Required task:
Return every line of the data below that contains the word "Download".

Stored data

-*-

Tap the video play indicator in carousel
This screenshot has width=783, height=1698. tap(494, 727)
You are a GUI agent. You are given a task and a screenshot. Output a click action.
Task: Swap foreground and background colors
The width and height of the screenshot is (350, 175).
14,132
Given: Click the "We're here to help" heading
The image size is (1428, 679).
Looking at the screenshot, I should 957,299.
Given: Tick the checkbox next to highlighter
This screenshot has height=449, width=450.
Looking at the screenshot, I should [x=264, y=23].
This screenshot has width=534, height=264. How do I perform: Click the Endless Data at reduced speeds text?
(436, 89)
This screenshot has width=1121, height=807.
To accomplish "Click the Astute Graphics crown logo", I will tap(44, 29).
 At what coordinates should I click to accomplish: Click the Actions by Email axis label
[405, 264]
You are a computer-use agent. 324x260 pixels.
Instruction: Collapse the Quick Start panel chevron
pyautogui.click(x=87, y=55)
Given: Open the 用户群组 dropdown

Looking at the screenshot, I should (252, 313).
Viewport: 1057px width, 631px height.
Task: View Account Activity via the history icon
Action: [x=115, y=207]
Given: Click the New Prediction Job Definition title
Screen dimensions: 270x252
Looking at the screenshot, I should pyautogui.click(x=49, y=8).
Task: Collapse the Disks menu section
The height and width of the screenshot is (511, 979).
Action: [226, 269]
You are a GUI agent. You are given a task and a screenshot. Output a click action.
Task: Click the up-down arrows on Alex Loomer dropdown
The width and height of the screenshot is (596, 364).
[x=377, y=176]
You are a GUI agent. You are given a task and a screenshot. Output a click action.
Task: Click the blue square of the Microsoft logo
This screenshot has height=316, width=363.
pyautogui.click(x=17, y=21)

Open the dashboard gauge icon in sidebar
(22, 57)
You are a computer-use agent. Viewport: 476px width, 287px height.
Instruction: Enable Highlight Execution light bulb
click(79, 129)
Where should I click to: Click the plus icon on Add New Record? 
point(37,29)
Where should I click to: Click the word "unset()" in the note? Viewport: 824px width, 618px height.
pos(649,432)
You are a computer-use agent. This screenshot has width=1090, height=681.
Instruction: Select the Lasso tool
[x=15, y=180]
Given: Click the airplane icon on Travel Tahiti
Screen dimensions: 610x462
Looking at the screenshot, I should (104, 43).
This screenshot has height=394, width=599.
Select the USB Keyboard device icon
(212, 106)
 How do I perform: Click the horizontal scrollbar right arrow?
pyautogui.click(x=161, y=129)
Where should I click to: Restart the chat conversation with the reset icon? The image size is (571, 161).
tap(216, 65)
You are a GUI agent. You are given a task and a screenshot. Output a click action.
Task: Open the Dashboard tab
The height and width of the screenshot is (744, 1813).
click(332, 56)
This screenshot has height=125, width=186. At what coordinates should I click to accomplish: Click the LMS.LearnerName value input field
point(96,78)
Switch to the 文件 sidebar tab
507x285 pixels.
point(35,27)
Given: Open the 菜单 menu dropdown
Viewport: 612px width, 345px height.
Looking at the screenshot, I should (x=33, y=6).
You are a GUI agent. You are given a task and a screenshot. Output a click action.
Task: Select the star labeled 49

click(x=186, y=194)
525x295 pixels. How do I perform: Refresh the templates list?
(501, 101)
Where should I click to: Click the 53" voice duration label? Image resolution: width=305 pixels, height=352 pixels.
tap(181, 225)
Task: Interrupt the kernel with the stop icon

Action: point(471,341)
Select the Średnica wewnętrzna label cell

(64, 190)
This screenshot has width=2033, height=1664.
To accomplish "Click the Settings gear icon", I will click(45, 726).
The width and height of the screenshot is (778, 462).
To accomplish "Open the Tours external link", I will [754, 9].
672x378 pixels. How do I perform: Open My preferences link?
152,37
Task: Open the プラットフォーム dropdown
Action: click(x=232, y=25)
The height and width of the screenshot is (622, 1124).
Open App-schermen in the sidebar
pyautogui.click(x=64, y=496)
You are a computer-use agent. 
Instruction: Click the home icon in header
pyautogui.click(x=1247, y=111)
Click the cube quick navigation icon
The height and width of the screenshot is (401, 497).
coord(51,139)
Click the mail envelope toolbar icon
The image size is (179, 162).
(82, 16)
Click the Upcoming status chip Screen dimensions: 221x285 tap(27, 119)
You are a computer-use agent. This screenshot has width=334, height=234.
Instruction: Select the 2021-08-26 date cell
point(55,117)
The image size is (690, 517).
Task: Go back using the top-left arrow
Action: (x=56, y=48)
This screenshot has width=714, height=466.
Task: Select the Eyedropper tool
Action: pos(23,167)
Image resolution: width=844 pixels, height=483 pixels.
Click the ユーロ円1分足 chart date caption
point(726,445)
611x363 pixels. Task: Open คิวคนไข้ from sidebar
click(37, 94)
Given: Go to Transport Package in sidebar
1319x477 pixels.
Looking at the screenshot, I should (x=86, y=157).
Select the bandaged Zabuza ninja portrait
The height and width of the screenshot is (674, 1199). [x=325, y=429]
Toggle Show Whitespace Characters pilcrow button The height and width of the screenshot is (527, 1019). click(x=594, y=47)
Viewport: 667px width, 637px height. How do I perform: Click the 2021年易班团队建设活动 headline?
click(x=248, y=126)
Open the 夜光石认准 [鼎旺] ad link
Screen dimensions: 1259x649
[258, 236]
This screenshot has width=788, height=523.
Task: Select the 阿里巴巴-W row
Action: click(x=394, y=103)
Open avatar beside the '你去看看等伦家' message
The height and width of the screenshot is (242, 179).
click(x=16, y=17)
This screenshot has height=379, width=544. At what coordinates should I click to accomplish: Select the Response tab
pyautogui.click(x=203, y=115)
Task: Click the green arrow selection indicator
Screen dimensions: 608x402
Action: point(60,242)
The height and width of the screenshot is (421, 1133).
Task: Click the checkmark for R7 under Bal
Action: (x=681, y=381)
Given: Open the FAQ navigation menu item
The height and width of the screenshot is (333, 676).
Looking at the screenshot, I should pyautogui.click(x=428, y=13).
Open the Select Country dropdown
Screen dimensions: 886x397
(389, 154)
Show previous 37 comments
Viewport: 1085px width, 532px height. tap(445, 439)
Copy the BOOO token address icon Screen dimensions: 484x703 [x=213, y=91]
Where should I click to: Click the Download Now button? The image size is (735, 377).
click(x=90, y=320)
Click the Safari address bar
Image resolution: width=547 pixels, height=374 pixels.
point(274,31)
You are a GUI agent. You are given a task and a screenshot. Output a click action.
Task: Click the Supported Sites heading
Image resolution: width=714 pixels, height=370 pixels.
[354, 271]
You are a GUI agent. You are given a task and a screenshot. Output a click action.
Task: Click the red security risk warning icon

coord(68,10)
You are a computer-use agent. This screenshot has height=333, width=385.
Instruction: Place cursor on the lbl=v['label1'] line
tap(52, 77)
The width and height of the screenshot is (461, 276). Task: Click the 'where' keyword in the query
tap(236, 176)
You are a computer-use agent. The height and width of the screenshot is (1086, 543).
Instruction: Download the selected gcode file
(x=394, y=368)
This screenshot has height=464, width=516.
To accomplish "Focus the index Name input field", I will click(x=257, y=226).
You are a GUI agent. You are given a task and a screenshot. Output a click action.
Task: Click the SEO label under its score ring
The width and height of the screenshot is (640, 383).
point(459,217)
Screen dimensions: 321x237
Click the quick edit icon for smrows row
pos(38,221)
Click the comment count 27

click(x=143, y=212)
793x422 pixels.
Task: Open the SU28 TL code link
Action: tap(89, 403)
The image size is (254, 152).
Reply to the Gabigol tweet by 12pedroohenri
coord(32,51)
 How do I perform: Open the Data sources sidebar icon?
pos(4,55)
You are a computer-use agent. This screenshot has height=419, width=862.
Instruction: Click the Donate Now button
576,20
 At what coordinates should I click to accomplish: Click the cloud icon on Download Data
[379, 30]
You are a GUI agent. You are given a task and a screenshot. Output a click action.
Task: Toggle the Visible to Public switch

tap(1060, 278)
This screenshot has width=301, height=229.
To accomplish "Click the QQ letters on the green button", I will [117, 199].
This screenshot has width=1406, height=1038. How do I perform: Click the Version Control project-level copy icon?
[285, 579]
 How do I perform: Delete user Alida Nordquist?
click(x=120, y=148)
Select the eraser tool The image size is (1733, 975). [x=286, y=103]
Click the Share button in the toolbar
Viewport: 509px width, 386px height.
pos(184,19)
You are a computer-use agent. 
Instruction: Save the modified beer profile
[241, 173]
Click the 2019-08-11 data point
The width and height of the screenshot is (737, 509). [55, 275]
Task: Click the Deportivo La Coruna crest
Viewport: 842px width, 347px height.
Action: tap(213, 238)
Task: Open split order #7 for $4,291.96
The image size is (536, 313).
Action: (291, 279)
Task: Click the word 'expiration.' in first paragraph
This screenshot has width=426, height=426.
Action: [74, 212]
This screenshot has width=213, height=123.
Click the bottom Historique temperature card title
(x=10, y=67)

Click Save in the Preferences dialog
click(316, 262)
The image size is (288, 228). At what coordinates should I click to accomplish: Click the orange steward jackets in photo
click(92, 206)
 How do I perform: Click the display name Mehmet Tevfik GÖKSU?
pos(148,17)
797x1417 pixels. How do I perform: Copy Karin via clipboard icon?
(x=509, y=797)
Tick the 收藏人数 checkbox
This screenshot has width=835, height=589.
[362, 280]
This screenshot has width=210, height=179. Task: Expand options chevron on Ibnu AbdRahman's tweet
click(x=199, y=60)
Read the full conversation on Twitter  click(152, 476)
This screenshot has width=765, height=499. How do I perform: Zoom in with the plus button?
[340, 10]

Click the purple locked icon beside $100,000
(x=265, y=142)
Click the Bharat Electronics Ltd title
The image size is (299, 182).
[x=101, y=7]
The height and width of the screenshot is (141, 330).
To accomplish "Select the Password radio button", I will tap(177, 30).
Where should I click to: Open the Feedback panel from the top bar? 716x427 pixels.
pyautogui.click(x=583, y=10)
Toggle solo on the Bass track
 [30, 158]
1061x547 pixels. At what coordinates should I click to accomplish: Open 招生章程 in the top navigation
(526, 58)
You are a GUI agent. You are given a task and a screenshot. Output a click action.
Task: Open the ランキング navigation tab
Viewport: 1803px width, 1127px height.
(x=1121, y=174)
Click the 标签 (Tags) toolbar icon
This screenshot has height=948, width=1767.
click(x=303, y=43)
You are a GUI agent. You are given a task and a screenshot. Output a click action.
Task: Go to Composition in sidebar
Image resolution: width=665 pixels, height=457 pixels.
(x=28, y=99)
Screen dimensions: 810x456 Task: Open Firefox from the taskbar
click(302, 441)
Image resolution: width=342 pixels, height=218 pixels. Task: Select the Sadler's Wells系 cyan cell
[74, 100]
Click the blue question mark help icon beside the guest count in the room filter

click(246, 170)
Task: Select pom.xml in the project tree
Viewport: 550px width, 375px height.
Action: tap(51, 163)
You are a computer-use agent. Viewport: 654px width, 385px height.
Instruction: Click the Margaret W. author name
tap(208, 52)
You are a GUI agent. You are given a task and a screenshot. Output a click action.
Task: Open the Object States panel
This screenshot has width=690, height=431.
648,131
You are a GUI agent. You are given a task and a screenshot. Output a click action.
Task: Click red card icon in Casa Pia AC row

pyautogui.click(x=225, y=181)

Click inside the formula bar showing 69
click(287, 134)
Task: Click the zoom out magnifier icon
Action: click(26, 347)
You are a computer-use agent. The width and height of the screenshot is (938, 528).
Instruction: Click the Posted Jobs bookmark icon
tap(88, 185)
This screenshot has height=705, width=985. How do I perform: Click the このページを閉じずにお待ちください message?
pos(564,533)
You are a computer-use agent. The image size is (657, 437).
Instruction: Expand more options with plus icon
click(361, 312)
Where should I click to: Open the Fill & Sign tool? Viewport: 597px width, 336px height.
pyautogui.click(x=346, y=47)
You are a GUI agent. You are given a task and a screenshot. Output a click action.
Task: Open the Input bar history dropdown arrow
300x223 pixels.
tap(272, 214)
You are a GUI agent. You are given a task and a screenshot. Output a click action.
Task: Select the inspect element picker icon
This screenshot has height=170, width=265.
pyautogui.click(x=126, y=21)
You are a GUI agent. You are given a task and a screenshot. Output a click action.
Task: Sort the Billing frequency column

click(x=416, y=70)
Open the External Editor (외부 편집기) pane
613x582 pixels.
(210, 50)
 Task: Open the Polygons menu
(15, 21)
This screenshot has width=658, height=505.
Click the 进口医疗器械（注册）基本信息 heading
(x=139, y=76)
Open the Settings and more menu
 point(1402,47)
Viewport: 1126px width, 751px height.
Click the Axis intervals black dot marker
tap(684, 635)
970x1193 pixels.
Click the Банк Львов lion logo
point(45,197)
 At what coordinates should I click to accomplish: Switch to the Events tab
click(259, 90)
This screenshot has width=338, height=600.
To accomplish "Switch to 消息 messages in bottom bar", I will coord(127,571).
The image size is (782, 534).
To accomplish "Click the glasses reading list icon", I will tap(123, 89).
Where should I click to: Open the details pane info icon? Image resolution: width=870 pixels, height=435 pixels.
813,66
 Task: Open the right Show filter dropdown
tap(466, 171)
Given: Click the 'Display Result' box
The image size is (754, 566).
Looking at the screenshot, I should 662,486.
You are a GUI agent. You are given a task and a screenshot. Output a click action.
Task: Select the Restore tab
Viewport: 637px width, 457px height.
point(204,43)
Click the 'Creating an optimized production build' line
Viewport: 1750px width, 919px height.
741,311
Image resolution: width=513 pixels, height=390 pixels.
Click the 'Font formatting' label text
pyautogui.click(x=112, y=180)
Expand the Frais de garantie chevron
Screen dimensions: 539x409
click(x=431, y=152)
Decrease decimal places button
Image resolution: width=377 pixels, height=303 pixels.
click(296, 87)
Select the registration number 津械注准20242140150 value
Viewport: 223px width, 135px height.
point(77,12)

-*-

Result for this task:
Where should I click to: Click the Download Now button? The image size is (735, 377).
Instruction: Download the selected gcode file
 At what coordinates should I click to accomplish: Click the cloud icon on Download Data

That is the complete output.